Questa volta esce il capino dal suo territorio, che come sappiamo si estende da Tolfa a Cerveteri e, un torrido mattino di agosto del 2021, ci porta alla famigerata spiaggia di Coccia di Morto, che ha anche ispirato un film italiano del 2021, sequel di un film di successo di qualche anno prima.
Io, da montanaro snob assai, non amo il mare, a meno che non si tratti, minimo minimo, di quello dell’Argentario o di Cala di Luna.

Quindi il litorale romano non è in cima ai miei pensieri.
Tanto meno Coccia di Morto.
Per quanto, quel mattino dello scorso agosto, la spiaggia era ammantata di un particolare fascino pasoliniano, che mi frega sempre.
E su questa spiaggia quasi deserta e desolata eravamo per inciso gli unici vestiti; in più con scarponi e machete).
A proposito di machete, lo tiriamo subito fuori e ci apriamo un varco nei vari filari di rovi che delimitano la spiaggia.

Dopodiché imboccammo una serie di tracce nella fitta macchia mediterranea, in vista del canale emissario di Coccia di Morto.
Dopo circa quindici minuti eravamo in prossimità della nostra meta, ancora non visibile.
Qui la macchia era più fitta e l’unico modo per avvicinarci era camminare sulla riva del canale, sfrondando i folti arbusti che arrivavano in acqua.
Via gli ultimi rovi e ci trovammo al cospetto della villa.

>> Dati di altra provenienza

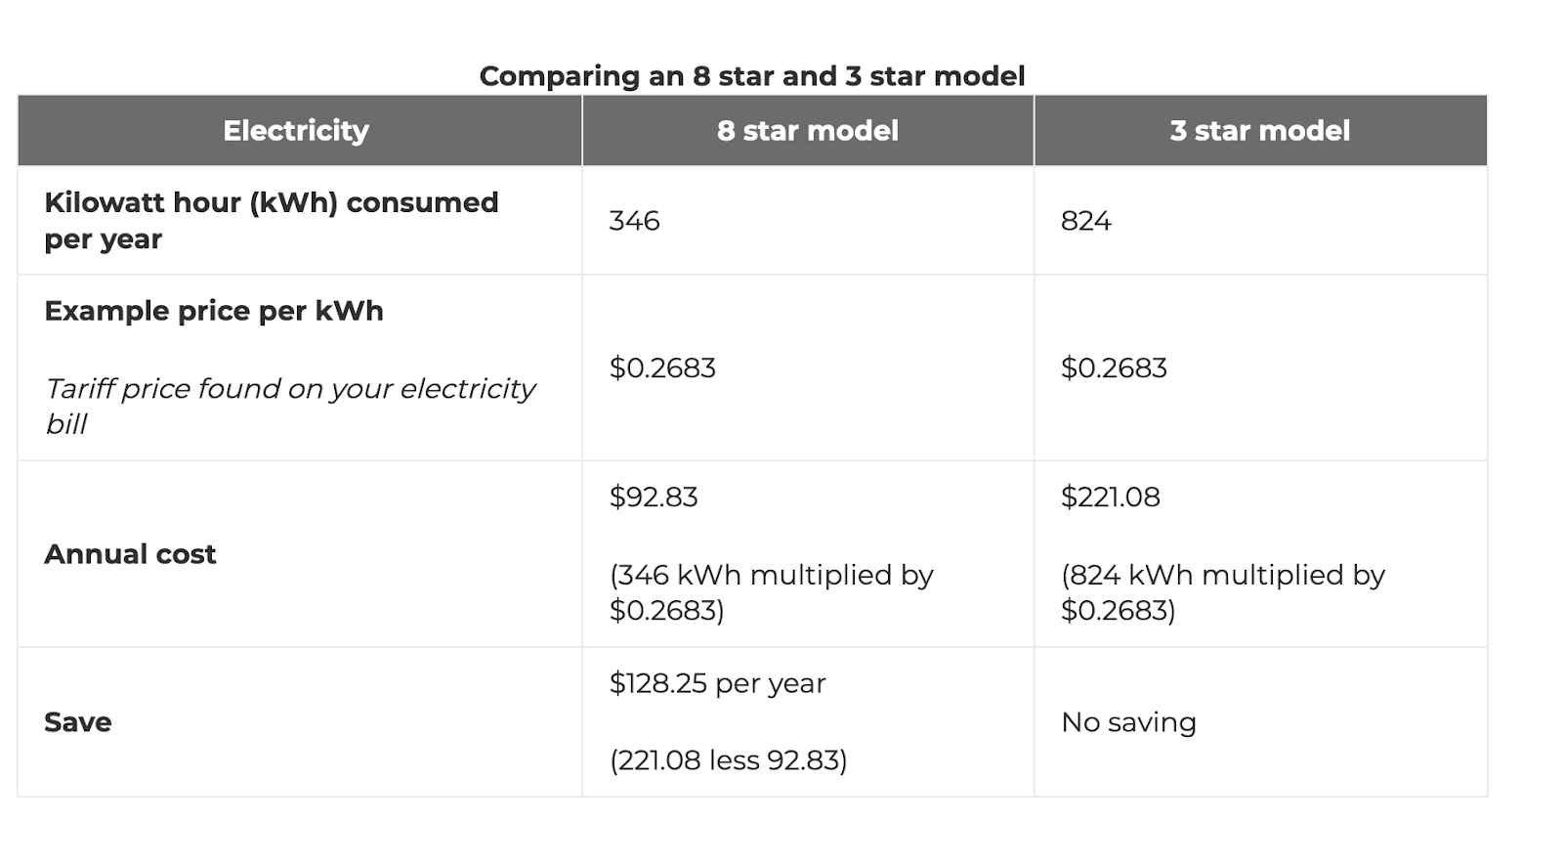Click the $92.83 annual cost value
The width and height of the screenshot is (1563, 866).
[x=654, y=497]
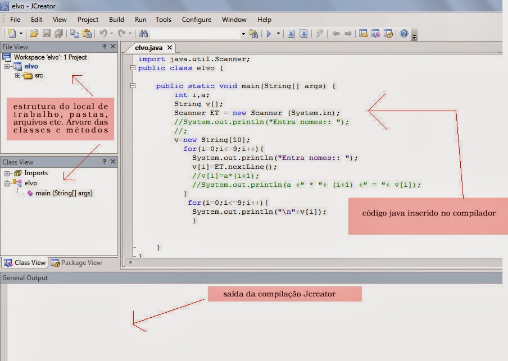Viewport: 508px width, 361px height.
Task: Open the Build menu
Action: click(116, 19)
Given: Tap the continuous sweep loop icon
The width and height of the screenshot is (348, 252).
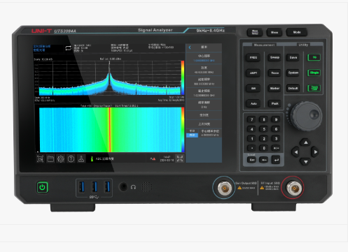Looking at the screenshot, I should point(68,48).
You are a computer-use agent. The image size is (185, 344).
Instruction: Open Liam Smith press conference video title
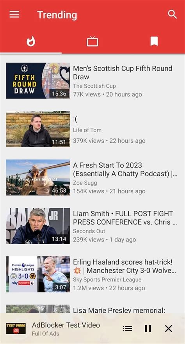point(125,218)
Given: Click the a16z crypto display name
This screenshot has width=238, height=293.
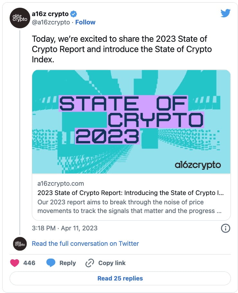Looking at the screenshot, I should tap(50, 14).
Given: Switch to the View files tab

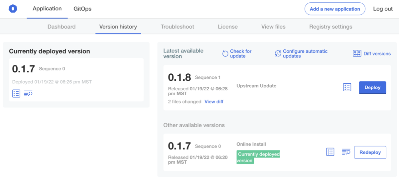Looking at the screenshot, I should [x=273, y=27].
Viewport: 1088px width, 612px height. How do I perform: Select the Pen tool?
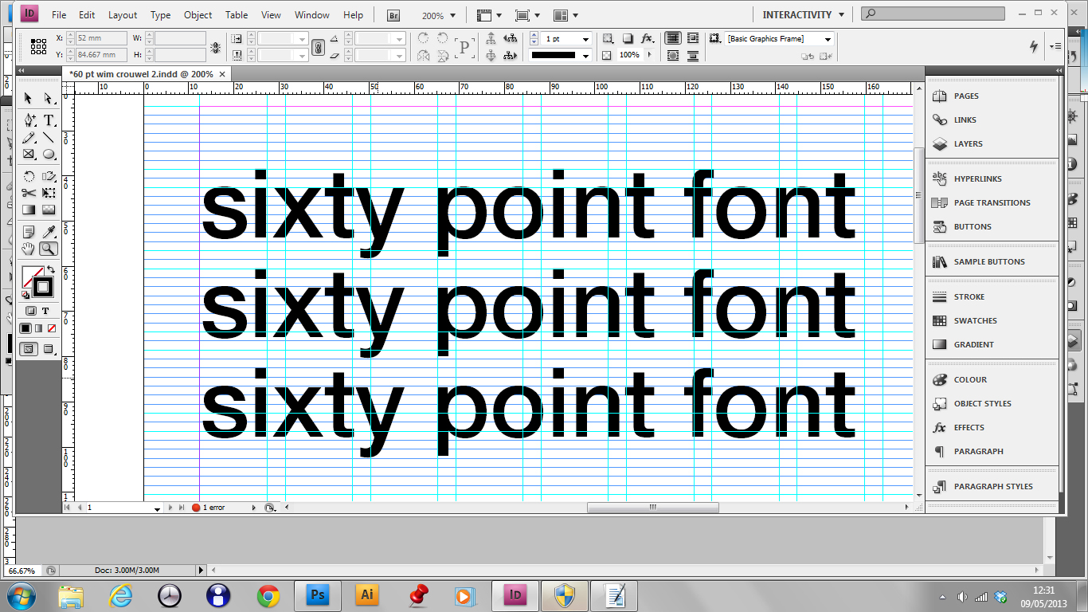28,120
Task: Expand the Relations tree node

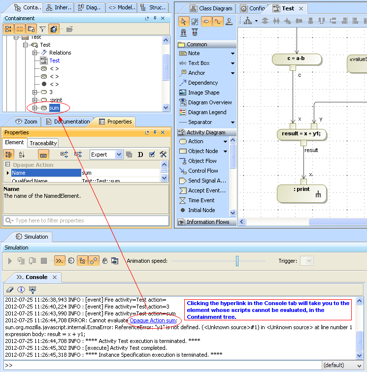Action: (35, 53)
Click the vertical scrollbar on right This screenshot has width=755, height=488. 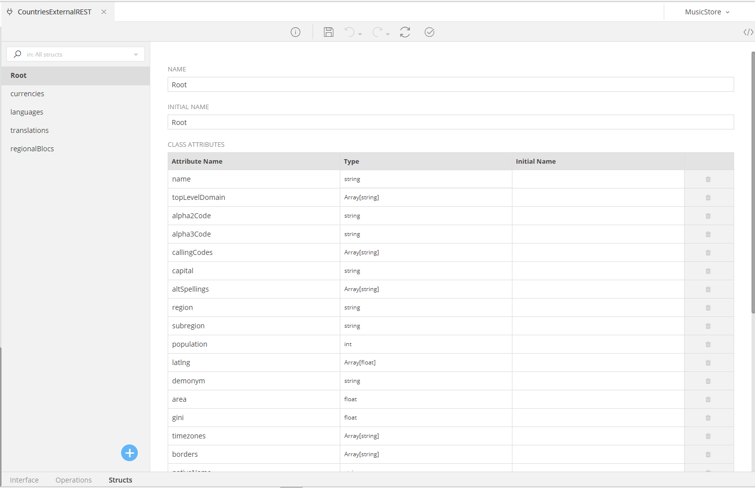coord(753,183)
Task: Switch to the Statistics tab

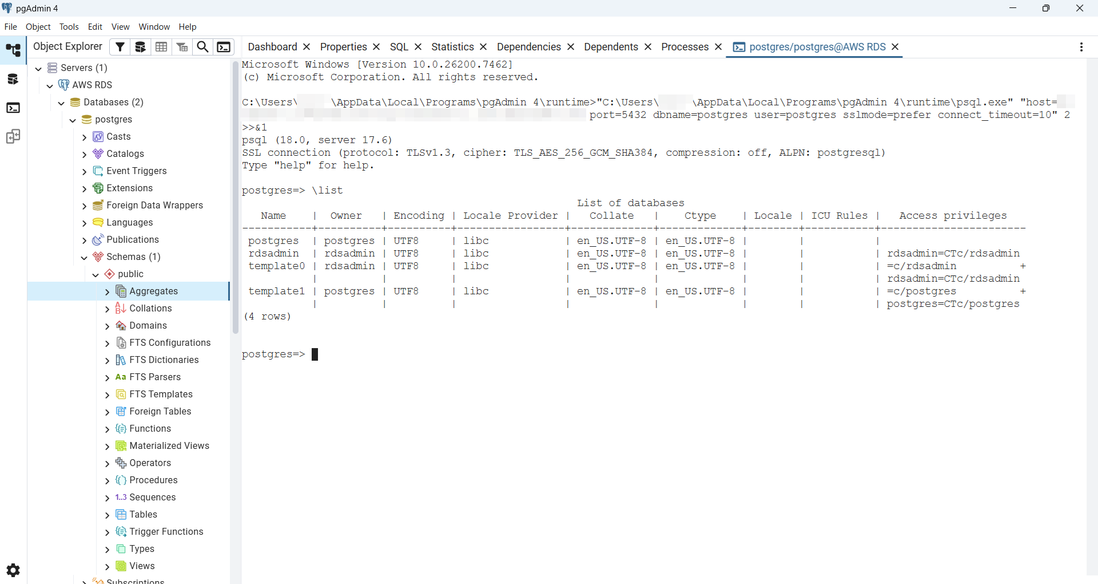Action: point(452,47)
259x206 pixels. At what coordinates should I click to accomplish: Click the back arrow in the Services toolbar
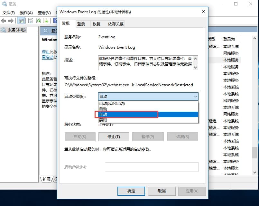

Si tratta di una residenza unica, sembra a fruizione del principe Torlonia, ed edificata nel 1934.
In cemento armato e a forma di catamarano.
Purtroppo in rovina.
Ora, io adoro l’architettura razionalista del ventennio.
Ebbene, vederla applicata in un luogo così singolare, con le finestre che sono gli oblò dell’imbarcazione e con i due ambienti principali divisi nei due scafi e collegati da un corridoio pensile/ponte di catamarano (appunto), mi destabilizzò felicemente.